RECORD LIST:
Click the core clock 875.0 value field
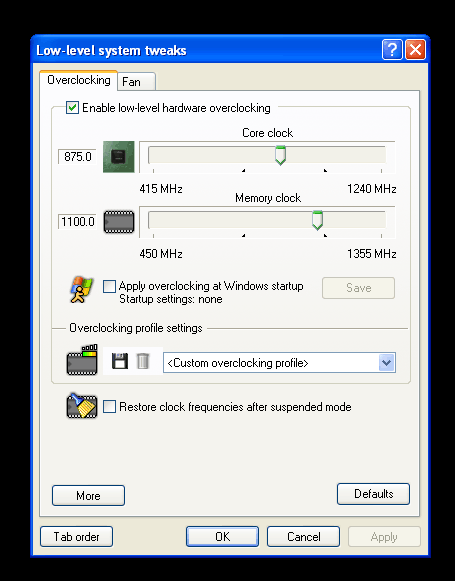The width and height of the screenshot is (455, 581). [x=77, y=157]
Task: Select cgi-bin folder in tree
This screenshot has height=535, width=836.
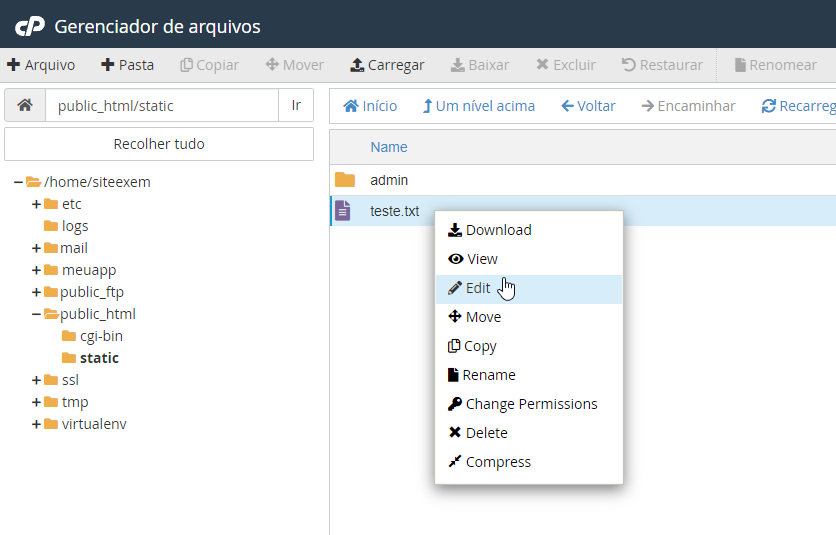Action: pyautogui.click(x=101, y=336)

WORK TO COMPLETE: Could you retype every line of the records above word for word, leaving the pictures out?

ANSWER FOR THIS EXERCISE:
Click the core clock 875.0 value field
The width and height of the screenshot is (455, 581). [x=77, y=157]
Task: Select cgi-bin folder in tree
This screenshot has height=535, width=836.
Action: pyautogui.click(x=101, y=336)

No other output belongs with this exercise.